**Task details**
Return every line of the records below word for word, leaving out the pictures.

Records for pointing to text and elements:
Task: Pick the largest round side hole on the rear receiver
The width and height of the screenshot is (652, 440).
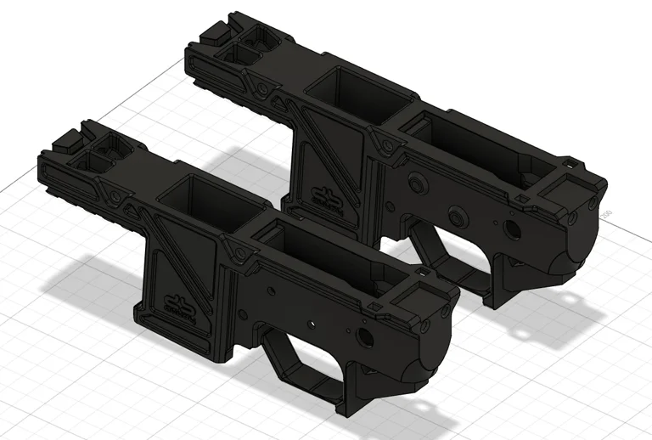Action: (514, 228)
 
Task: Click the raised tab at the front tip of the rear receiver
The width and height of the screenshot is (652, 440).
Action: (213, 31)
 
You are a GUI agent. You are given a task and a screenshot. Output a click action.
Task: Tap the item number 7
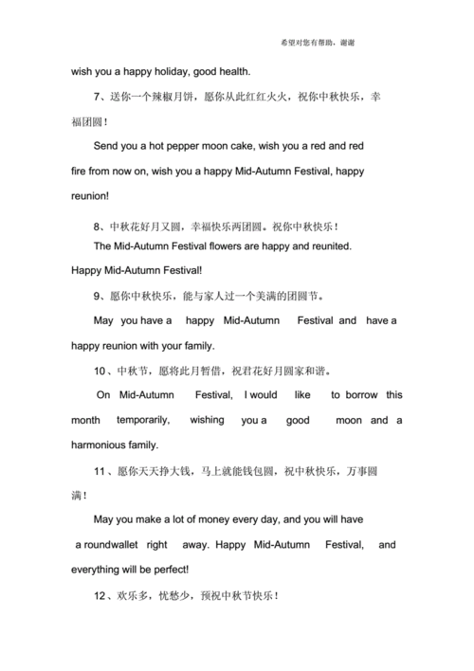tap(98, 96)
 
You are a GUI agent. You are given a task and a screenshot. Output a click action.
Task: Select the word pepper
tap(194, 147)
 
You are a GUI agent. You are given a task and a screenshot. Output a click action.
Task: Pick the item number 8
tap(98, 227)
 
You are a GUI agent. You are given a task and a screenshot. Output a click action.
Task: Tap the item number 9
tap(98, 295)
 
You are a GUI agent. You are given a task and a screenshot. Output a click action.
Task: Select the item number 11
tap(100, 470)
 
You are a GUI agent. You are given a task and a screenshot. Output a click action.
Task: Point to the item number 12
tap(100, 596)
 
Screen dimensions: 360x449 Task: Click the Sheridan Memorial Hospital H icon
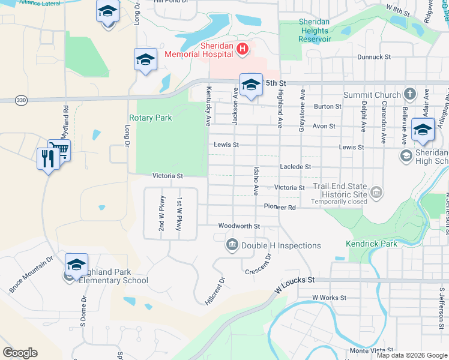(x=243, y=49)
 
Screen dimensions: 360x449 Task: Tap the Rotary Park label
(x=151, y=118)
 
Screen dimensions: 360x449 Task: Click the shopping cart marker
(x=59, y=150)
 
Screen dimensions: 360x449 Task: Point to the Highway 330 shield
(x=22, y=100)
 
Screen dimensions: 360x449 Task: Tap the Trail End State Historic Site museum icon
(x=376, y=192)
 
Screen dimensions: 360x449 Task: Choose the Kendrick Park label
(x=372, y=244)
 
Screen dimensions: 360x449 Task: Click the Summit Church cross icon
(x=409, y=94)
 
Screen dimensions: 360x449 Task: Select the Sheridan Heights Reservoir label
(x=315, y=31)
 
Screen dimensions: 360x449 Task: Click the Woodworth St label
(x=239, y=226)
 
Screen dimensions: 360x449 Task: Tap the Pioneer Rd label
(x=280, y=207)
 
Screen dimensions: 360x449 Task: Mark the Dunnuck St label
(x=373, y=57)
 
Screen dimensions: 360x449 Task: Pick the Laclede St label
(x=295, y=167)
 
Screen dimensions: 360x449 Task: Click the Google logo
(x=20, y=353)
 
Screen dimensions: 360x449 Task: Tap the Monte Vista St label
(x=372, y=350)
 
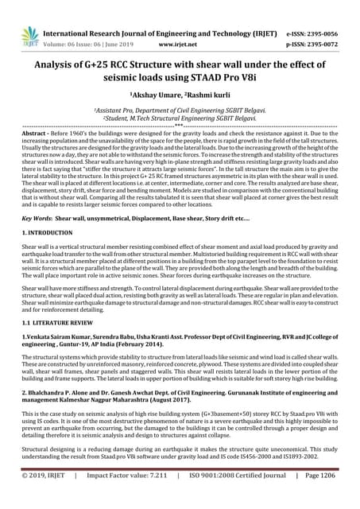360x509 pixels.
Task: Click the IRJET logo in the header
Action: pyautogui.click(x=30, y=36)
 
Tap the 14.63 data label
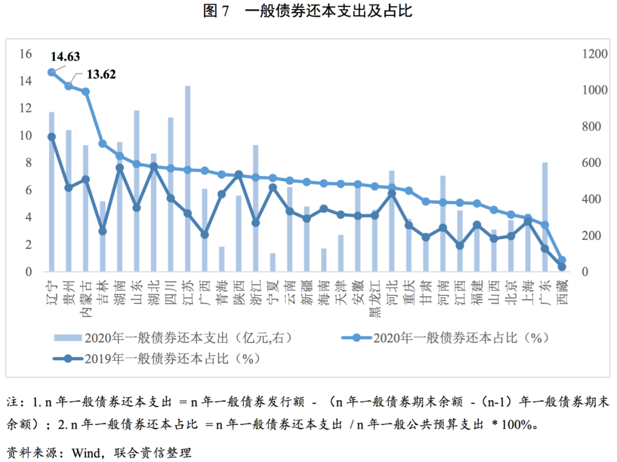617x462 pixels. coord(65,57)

**Solution**
Task: Pick the largest round side hole on the rear receiver
The width and height of the screenshot is (652, 440).
Action: (514, 228)
 
Task: Click the raised tab at the front tip of the rear receiver
The width and height of the screenshot is (652, 440).
Action: (213, 31)
 
You are a GUI agent. You are given a task and a screenshot. Output a click action.
Task: Tap the item number 7
tap(98, 96)
 
You are a GUI agent. You are given a task and a screenshot. Output a click action.
Task: Select the word pepper
tap(194, 147)
 
You are a GUI agent. You are given a task and a screenshot. Output a click action.
Task: Pick the item number 8
tap(98, 227)
 
You are a GUI agent. You are given a task and a screenshot. Output a click action.
Task: Tap the item number 9
tap(98, 295)
 
You are a GUI agent. You are given a task and a screenshot. Output a click action.
Task: Select the item number 11
tap(100, 470)
 
You are a GUI agent. You are given a task and a screenshot. Output a click action.
Task: Point to the item number 12
tap(100, 596)
 
Screen dimensions: 360x449 Task: Click the Sheridan Memorial Hospital H icon
(x=243, y=49)
 
Screen dimensions: 360x449 Task: Tap the Rotary Park label
(x=151, y=118)
 
Screen dimensions: 360x449 Task: Click the shopping cart marker
(x=59, y=150)
 
Screen dimensions: 360x449 Task: Point to the Highway 330 shield
(x=22, y=100)
 
Screen dimensions: 360x449 Task: Tap the Trail End State Historic Site museum icon
(x=376, y=192)
 
Screen dimensions: 360x449 Task: Choose the Kendrick Park label
(x=372, y=244)
 
Screen dimensions: 360x449 Task: Click the Summit Church cross icon
(x=409, y=94)
 
Screen dimensions: 360x449 Task: Select the Sheridan Heights Reservoir label
(x=315, y=31)
 
Screen dimensions: 360x449 Task: Click the Woodworth St label
(x=239, y=226)
 
Screen dimensions: 360x449 Task: Tap the Pioneer Rd label
(x=280, y=207)
 
Screen dimensions: 360x449 Task: Mark the Dunnuck St label
(x=373, y=57)
 
Screen dimensions: 360x449 Task: Pick the Laclede St label
(x=295, y=167)
 
Screen dimensions: 360x449 Task: Click the Google logo
(x=20, y=353)
 
Screen dimensions: 360x449 Task: Tap the Monte Vista St label
(x=372, y=350)
 
360x509 pixels.
Task: Click the IRJET logo in the header
Action: pyautogui.click(x=30, y=36)
 
Tap the 14.63 data label
617x462 pixels. coord(65,57)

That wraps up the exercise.